Doing The Hard Things

Is your family embarking on any challenges right now? Doing hard things requires much rom us, but it also has the capacity to grow us as God increases our capacity to serve him. Here's why doing the hard things matter -and encouragement to help you stick it out!I love September. The beginning of the school year feels like a fresh start in so many ways – even more than January. New clothes, new weather, new teachers, new routines. September allows us to set goals, try different activities, and greet the school year with new attitudes.

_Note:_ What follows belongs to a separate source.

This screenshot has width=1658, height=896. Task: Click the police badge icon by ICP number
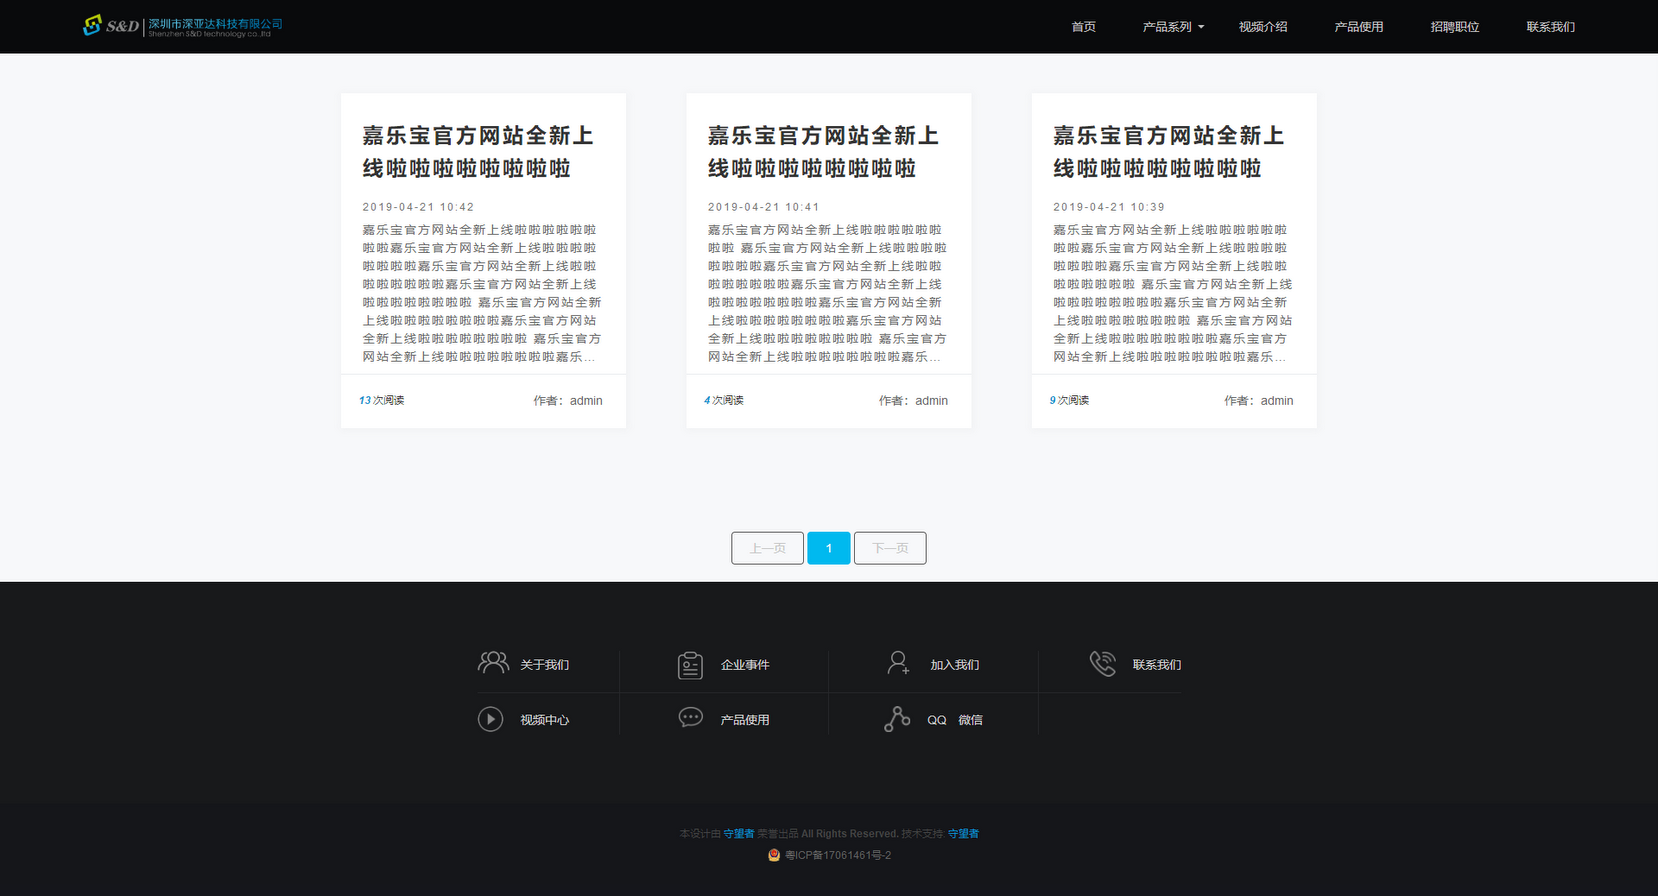coord(773,855)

This September feels a little different, though. Instead of the months stretching out before us like a blank slate waiting to be filled with good things, our road looks a little bumpier and more uncertain. If I had to come up with a motto for our family this year, it might be “let’s do the hard things.”

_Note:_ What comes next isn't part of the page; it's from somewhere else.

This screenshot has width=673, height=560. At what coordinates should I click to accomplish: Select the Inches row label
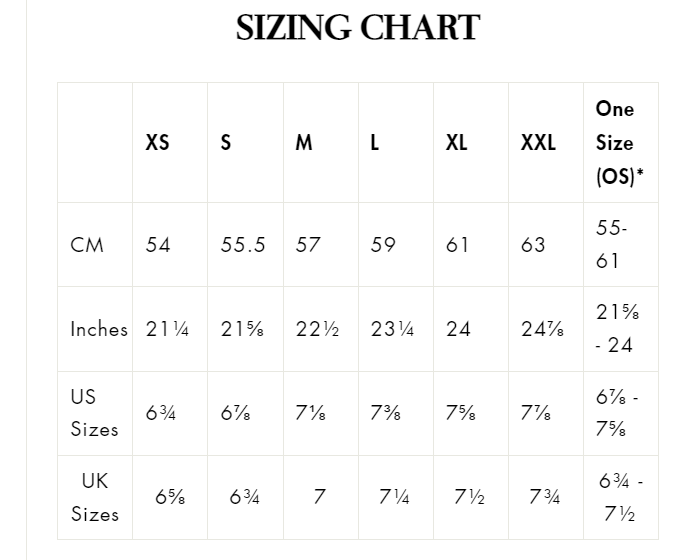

The list of hard things we’re attempting this year is long and complicated –

A new middle school

Hard classes

Long hours

A new job

Big projects

More independence

Making friends

Job challenges

Financial stress

As my family moves through this year doing the good (but hard) things that God has prepared for us, we’re going to try to remember these three things:

Hard is normal. Jesus tells us in John 16:33, “In this world you will have trouble.” We long and pray and strive for comfort and ease in every area of our lives, but according to Jesus himself, trouble is normal and expected. We act like something is wrong when we encounter obstacles and resistance, but maybe the opposite should be true.

Hard produces growth. One of the most difficult verses in the Bible for me to grasp has always been James 1:2. In it, James tells believers to greet times of trouble and affliction with pure joy. This is really easy to say, but seemingly impossible to do unless we realize that trials have a holy purpose! James tells us that the hard times are what make us mature. We don’t become mature and complete by living easy, stress-free lives.

Hard turns us to God. There’s nothing like feeling completely incapable and hopeless to send you straight to the throne of God (on your face). And this is a good thing! When our lives are manageable and our problems easily solved, we have no real need of God. David says in Psalm 18:6, “In my distress I called to the Lord; I called to my God for help.” Tough times remind us that we aren’t God, and our real help doesn’t come from our own strength.

When I think about these truths, it makes the hard times seem worth it and somehow easier. Instead of dreading the work and struggle that doing hard things might bring, let’s look forward in anticipation to the growth and discipleship we’ll experience!